Maybe someday soon they’d meet some other tribe of people, as Hresh was always speculating. And she would find a mate in that new tribe, since she couldn’t have Hresh himself.

Or maybe she wouldn’t mate at all. There was always that possibility. Torlyri had never mated. Koshmar had never mated. A person didn’t have to mate. Koshmar was a magnificent leader, Taniane thought, though she seemed sometimes a driven person, narrow-souled, hard. There was no room in Koshmar’s life for a mate: the closest she could come to it was what she did with Torlyri, which was twining, not mating. But she was the chieftain. The chieftain did not mate, by custom. Or perhaps by law. And in Koshmar’s case by preference as well.

It was sad to think of never having a mate at all. Though if that was the price of being chieftain, perhaps it wasn’t too much to pay.

“Does the chieftain really never take a mate?” Taniane asked Torlyri.

“Maybe long ago,” Torlyri said. “You could ask Hresh about it. But certainly no chieftain I’ve ever heard of has had one.”

“Is it the law, or just the custom?”

Torlyri smiled. “There’s very little difference. But why do you ask? Do you think Koshmar ought to take a mate?”

“Koshmar?” Taniane burst into laughter. The thought of Koshmar with a mate was absurd. “No, of course not!”

“Well, you asked.”

“I was just speaking generally. Now that so many of our customs have changed, I wondered if that would too. Almost everyone is mating now, not just the breeders. Maybe a time will come when the chieftain mates also.”

“Very likely it will,” said Torlyri. “But not, I think, Koshmar.”

“Would that trouble you, if Koshmar mated?”

“We are twining-partners. That wouldn’t change, if she were to mate. Or if I were. The twining bond remains strong always, regardless. But Koshmar is not at all the sort to give herself to a man.”

“No. Not at all.” Taniane paused a moment. “Are you, Torlyri?”

Torlyri smiled. “I confess that I’ve been asking myself the same thing lately.”

“The offering-woman is another one who by custom never has mated, am I right? Like the chieftain, like the chronicler. But everything’s changing so fast. The offering-woman might take a mate too now. And even the chronicler.”

Torlyri’s eyes sparkled with gentle amusement. “Even the chronicler, yes. You’d like that, wouldn’t you?”

Taniane looked away. “I was speaking in general terms.”

“Forgive me. I thought you might have some special reason.”

“No. No! Do you think I’d have Hresh even if he asked me? That weird boy, who pokes his nose in dusty places all day long, and never says a word to anyone any more—”

“Hresh is unusual, yes. But so are you, Taniane.”

“Am I?” she said, startled. “How?”

“You are, that’s all. There’s more to you than I think most people suspect.”
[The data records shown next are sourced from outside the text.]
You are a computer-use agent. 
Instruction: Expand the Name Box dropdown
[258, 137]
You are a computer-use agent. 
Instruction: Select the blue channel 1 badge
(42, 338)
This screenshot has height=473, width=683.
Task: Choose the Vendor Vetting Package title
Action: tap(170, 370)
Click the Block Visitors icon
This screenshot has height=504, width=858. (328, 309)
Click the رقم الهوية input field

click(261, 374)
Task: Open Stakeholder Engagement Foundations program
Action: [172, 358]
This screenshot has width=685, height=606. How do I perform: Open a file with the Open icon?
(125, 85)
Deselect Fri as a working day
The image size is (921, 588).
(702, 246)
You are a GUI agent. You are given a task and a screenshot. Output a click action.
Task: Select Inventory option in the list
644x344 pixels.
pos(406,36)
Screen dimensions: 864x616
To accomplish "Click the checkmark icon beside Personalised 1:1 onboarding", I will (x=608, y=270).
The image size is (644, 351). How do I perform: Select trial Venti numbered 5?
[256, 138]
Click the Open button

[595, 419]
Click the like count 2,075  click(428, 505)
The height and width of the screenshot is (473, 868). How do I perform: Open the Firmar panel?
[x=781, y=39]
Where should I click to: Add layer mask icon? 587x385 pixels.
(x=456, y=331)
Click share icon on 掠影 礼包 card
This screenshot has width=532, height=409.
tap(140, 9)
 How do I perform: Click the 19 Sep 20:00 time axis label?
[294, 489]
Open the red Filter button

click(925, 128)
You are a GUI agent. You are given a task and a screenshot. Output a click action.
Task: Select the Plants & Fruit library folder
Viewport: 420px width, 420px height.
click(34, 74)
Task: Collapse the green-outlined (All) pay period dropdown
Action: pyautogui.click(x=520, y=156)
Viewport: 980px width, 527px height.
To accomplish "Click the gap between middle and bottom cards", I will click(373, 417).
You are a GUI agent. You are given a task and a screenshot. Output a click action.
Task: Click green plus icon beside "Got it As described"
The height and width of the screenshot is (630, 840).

“Do you think so? Do you?” She considered the idea. Unusual? Me? Taniane preened herself. She knew it was childish and foolish to react with such obvious pleasure; but no one had ever praised her before, and to hear such things from Torlyri — from Torlyri —

Impulsively she embraced the older woman. They held each other tightly a moment. Then Taniane let go and backed away.

“Oh, Torlyri, I do hope you find the mate you want, if that’s what you’ve decided to do.”

“Wait, now!” cried Torlyri, laughing. “When did I say I had decided to do anything? Only that I was beginning to ask myself if such a thing was proper for me. That’s all.”

“You should mate,” said Taniane. “Everyone should. The chieftain should — the next chieftain, the one after Koshmar. The chronicler should. In this New Springtime no one should be alone. Don’t you think so, Torlyri? Everything is changing! Everything must change!”